**Text passage**
◆ ◆ ◆
ACT NOW! If you are a United States citizen, make your voice heard by demanding that your representatives support an effective Office to Monitor and Combat Trafficking.

Urge your representatives in Washington to support an Office to Monitor and Combat Trafficking that:

  • Focuses on all forms of forced labor, not just forced prostitution;
  • Examines and exposes government complicity and corruption with regard to trafficking;
  • Ensures that trafficking victims are protected from retaliation by those involved in trafficking while investigations are underway;
  • Ensures that governments make good-faith efforts to investigate and prosecute traffickers; and
  • Ensures that trafficking victims have access to adequate and timely medical, social, legal, and other services, rather than be treated like immigration scofflaws.

Send a message to your Representative and Senator asking for support of this kind of Office to Monitor and Combat Trafficking!

Copy the sample letter below and fill in your zip code in the box below (you will be taken to the website of congress.org and will be given a list of your representatives and how to contact them):

Your ZIP Code:   

 

Sample Letter:

[ENTER DATE]

Dear [ENTER SENATOR OR CONGRESSPERSON'S NAME]:

I am writing to urge you to ensure that the Office to Monitor and Combat Trafficking, which will provide assistance to the Interagency Task Force to Combat Trafficking, be a genuine and effective tool to protect the rights of trafficked people. Please meet with or write Secretary of State Colin Powell to express your support of the office's work and to voice your concerns about how placement of the office within the Department of State may ultimately affect its effectiveness.
◆ ◆ ◆
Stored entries
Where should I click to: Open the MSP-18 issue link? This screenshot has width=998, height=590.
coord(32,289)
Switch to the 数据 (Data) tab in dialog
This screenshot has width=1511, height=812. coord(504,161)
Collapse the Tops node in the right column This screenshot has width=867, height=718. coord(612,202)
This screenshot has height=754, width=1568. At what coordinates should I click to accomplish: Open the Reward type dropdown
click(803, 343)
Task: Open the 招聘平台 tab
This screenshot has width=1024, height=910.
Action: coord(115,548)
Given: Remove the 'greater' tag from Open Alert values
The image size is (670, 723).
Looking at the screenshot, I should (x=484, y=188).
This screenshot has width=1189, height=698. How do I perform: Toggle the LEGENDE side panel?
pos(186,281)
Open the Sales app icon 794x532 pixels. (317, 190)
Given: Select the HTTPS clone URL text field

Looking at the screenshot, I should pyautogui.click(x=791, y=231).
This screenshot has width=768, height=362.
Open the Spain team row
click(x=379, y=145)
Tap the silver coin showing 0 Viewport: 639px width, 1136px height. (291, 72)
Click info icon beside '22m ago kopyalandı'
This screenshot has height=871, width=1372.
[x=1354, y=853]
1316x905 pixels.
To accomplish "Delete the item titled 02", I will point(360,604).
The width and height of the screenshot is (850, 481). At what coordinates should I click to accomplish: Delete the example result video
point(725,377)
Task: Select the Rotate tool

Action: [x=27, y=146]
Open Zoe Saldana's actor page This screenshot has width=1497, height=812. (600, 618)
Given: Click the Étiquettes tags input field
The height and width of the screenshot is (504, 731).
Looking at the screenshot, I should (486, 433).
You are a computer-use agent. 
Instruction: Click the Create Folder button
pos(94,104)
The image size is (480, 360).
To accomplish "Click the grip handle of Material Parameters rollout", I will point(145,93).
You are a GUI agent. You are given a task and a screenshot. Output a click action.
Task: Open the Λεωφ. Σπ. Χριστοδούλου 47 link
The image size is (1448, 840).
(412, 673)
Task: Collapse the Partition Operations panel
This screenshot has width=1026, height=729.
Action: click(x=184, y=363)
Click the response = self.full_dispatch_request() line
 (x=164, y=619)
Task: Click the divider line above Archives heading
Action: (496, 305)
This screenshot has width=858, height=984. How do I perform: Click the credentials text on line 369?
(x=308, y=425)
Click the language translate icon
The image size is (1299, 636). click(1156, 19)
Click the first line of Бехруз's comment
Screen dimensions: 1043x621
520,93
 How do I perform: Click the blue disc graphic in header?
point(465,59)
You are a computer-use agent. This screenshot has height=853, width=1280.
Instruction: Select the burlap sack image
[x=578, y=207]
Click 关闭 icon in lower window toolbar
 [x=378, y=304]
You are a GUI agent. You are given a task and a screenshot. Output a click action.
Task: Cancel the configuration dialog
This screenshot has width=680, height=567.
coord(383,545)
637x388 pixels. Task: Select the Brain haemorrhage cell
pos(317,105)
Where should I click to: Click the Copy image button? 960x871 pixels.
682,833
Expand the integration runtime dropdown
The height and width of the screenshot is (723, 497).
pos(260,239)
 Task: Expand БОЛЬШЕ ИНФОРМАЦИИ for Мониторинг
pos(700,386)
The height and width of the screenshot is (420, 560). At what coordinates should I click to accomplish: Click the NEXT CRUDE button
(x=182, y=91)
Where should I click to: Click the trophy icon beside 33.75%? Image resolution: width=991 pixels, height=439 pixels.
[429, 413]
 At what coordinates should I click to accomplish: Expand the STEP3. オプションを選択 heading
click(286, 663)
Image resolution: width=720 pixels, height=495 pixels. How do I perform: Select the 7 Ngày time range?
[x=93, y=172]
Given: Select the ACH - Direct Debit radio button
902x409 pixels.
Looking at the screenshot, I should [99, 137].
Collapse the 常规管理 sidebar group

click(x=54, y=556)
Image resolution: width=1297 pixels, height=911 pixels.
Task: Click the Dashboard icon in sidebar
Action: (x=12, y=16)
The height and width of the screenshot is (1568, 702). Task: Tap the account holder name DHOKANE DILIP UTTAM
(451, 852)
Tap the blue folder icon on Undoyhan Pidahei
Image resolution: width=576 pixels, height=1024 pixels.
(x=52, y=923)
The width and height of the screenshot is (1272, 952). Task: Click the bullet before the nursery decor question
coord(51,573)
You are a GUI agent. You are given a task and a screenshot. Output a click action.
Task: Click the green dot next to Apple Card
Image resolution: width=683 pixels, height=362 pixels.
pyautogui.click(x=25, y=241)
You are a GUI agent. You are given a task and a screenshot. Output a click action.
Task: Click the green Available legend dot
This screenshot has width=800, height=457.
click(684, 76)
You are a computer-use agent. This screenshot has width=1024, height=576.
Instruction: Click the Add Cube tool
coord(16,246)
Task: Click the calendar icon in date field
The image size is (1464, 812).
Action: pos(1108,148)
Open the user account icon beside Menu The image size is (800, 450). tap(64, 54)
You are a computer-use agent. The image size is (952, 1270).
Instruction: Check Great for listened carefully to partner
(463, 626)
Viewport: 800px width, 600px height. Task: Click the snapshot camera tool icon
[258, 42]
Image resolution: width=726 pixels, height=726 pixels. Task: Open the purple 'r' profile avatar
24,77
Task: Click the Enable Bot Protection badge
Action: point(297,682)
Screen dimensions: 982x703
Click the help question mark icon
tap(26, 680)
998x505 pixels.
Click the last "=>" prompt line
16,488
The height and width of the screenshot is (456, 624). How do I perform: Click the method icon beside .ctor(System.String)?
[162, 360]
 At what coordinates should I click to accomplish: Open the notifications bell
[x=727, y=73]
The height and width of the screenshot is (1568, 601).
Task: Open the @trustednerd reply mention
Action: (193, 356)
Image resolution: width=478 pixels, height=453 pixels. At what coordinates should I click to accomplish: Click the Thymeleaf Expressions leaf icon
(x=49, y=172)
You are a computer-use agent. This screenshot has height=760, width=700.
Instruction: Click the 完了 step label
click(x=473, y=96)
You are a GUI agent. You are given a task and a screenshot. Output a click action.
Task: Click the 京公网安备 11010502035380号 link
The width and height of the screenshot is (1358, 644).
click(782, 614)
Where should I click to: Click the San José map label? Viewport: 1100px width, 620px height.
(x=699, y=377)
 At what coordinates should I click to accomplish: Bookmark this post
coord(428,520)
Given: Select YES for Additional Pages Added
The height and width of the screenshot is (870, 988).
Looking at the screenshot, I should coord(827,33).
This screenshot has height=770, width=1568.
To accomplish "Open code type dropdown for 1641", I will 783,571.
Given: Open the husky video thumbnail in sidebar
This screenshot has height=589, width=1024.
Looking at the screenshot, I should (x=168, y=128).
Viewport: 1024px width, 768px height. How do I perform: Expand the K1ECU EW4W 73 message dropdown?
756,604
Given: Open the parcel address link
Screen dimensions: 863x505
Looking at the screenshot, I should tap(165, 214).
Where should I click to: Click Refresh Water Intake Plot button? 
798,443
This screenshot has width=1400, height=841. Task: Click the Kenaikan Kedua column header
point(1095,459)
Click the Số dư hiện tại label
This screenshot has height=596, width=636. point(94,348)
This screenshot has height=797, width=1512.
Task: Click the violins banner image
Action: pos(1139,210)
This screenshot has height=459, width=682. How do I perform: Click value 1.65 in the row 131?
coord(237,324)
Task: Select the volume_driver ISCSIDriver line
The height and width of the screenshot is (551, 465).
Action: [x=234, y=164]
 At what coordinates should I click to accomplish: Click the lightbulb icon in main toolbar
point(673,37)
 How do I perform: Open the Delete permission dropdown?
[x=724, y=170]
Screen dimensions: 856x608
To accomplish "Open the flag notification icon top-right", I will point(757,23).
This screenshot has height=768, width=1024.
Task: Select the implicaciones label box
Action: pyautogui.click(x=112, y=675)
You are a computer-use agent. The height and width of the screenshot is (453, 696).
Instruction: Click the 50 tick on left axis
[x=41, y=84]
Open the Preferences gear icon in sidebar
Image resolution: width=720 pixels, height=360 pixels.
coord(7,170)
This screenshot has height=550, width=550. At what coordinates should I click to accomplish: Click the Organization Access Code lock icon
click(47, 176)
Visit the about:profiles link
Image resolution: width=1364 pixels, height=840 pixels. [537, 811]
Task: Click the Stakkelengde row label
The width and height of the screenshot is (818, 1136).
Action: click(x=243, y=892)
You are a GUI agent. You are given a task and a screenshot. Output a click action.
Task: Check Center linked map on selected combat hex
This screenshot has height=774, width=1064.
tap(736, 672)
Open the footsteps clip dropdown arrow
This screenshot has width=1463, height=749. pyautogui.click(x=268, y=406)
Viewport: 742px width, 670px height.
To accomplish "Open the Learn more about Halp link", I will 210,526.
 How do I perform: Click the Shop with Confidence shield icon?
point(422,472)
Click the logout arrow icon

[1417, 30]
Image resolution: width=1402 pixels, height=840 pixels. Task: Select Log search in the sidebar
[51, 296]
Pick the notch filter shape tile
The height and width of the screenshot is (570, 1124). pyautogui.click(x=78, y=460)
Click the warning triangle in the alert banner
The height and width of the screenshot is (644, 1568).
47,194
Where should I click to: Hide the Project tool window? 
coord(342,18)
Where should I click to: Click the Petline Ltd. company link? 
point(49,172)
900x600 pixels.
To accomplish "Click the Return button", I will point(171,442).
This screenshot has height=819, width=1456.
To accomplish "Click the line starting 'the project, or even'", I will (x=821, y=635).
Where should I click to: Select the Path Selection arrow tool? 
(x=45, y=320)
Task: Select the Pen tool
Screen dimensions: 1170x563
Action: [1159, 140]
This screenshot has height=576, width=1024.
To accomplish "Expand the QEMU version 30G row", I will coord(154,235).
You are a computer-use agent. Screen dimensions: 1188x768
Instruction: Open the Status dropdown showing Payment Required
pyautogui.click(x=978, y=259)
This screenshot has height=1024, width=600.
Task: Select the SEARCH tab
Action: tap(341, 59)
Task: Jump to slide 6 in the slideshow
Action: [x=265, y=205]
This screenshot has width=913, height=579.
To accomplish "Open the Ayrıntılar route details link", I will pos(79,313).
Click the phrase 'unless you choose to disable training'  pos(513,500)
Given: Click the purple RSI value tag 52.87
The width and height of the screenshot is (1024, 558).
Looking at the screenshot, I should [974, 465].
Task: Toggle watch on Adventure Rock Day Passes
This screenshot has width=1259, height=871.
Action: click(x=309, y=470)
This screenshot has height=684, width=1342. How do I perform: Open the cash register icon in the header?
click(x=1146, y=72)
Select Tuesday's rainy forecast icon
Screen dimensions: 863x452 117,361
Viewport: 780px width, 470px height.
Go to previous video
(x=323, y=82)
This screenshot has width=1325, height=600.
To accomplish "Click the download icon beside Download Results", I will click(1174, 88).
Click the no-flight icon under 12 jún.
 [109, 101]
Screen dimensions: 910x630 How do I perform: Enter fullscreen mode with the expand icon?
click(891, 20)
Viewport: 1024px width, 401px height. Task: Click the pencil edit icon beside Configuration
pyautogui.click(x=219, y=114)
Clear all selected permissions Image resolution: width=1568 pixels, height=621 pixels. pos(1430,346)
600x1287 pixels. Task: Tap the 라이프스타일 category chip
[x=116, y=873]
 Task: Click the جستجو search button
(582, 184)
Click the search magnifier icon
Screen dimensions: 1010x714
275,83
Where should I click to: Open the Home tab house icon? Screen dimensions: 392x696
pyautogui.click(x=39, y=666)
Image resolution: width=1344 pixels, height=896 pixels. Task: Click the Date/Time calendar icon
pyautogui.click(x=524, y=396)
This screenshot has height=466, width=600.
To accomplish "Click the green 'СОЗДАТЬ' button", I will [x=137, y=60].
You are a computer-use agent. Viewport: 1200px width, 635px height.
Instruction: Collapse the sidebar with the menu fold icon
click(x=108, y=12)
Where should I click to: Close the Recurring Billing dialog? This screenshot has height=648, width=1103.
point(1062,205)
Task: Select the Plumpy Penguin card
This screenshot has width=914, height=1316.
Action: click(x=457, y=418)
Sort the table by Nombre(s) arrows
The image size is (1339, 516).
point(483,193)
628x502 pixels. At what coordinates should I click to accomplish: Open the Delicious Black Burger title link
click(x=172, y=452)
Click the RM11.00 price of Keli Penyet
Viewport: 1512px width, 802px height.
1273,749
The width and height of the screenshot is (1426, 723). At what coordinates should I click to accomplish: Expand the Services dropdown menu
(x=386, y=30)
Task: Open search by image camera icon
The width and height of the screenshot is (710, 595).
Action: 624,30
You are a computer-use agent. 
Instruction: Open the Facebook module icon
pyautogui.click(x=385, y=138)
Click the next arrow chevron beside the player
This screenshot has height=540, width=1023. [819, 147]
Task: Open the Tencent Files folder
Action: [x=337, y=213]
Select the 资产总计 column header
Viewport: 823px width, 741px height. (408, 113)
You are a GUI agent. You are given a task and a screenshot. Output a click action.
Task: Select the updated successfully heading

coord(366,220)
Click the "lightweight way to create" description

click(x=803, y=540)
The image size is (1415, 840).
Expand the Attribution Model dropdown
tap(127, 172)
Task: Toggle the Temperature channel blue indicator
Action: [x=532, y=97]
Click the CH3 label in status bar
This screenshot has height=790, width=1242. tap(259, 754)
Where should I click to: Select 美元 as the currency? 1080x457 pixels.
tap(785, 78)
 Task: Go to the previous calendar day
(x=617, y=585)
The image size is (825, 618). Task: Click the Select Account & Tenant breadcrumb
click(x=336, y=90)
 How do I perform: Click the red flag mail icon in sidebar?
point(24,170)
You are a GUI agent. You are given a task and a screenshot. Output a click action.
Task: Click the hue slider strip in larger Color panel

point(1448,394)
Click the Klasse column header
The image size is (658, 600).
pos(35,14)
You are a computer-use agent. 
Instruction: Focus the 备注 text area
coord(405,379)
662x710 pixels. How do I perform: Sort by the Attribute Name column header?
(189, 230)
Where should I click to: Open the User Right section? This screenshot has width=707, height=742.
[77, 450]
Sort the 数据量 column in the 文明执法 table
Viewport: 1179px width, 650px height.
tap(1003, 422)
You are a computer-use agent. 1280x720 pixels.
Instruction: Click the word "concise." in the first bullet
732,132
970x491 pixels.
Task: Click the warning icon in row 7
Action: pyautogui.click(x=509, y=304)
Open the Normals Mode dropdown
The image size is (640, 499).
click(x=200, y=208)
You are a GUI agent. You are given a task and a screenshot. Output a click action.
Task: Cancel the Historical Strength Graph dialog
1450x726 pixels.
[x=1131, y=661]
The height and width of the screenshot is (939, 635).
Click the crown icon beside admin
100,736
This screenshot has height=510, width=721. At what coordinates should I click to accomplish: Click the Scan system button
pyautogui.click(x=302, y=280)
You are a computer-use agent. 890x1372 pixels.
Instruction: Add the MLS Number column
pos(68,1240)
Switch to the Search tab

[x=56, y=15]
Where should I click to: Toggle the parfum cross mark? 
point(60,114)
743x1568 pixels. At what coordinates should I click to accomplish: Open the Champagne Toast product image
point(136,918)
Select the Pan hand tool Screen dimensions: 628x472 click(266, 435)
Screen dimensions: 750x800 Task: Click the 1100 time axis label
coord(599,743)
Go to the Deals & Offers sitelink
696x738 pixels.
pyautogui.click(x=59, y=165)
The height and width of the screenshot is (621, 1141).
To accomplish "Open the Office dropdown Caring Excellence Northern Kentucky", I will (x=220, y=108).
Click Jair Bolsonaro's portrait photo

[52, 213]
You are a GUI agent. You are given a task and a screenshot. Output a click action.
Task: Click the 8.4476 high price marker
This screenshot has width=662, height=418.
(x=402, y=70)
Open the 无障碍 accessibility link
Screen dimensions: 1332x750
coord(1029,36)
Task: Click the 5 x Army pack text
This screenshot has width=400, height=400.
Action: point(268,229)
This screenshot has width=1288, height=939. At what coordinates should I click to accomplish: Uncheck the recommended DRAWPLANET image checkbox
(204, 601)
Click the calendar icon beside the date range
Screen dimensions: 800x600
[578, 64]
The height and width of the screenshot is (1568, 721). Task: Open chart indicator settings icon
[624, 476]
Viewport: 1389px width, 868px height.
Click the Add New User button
◆ ◆ ◆
**The problem**
According to the action alert on trafficking, which Secretary of State does the sample letter ask representatives to meet with or write? Answer using only the action alert, not the entries.

**Task response**
Colin Powell.